The men were given details on the Canadian oil industry by the Canadian Association of Petroleum Producers. “We were asked to come up and do a short presentation,” said Greg Stringham, vice-president of markets and fiscal policy at the association.

Just the fact that the two had toured the region made the shares of two major oil sands players jump. Suncor Inc, Canada’s oldest oil sands company, gained C$3.62 to close at C$59.89, a jump of 6.4 percent. Canadian Natural Resources rose C$6.13 to C$88.40, a gain of 7.5 percent.

Buffett and Gates also took a helicopter tour of the region. Hopefully the scarred and polluted landscape somehow put the men off investing in this growing environmental catastrophe. They should also read the next post by Oil Change’s Kenny Bruno…

2 Comments

  • Hopefully the scarred and polluted landscape somehow put the men off investing in this growing environmental catastrophe.

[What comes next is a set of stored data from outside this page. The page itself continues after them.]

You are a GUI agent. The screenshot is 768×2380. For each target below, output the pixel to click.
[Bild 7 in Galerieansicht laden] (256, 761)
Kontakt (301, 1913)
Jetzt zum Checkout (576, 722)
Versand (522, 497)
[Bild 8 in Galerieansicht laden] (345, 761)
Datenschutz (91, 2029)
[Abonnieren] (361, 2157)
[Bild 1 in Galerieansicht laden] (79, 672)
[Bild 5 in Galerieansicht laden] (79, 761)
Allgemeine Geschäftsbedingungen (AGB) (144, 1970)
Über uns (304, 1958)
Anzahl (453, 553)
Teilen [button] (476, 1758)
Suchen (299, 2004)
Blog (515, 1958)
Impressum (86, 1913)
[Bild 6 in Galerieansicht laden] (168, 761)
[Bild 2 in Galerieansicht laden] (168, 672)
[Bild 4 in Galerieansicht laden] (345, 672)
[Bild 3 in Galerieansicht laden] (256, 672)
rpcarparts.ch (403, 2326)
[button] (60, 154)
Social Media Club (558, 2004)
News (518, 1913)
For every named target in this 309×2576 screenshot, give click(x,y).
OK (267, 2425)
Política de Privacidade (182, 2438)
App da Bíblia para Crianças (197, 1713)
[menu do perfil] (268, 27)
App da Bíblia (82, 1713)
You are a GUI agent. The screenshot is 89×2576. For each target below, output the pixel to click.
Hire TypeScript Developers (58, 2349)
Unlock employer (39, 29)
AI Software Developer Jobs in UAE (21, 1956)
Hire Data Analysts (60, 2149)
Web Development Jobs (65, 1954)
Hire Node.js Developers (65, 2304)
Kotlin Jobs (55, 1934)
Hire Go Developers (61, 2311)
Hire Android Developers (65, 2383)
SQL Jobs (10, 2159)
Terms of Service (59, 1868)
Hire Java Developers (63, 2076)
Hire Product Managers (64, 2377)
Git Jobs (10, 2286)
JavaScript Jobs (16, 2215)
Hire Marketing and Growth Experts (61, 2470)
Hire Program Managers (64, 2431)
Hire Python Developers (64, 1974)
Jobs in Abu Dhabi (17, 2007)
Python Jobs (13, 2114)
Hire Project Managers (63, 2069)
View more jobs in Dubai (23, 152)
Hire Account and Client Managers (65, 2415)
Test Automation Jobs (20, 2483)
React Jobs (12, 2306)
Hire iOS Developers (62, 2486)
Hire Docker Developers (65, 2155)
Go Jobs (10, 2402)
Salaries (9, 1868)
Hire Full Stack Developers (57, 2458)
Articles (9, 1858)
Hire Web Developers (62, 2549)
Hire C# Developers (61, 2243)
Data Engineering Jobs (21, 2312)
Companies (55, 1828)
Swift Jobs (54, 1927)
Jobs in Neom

    When it comes to making “serious money” it’s always a case of rape now; pay a pittance of conscience money later.

    Step one makes you a misanthrope, in the broader, more literal sense of the word. And in everlasting consequence.

    Step two makes you a “philanthropist”, in the antagonymic sense of the word. And in one’s own mind, which dies along with one’s body.

    Like pedophiles, the robber-barons “can’t help themselves”.

  • Warren Buffett and Bill Gates are some of the biggest philanthropists of all time, with Buffett giving 85% of his 44 $billion to charities, most of it to the Gates foundation, until recently funded entirely out of the Gates fortune (in the $10’s of billions of dollars). Frankly, if they’re touring the Alberta Tar Sands, there’s more going on than meets the eye.

    They are not impervious to social concerns, not by any means. I doubt greed is their dominating factor for visiting the sands. If investment were their interest, though, I think the two would be receptive to public concerns about the Tar Sands.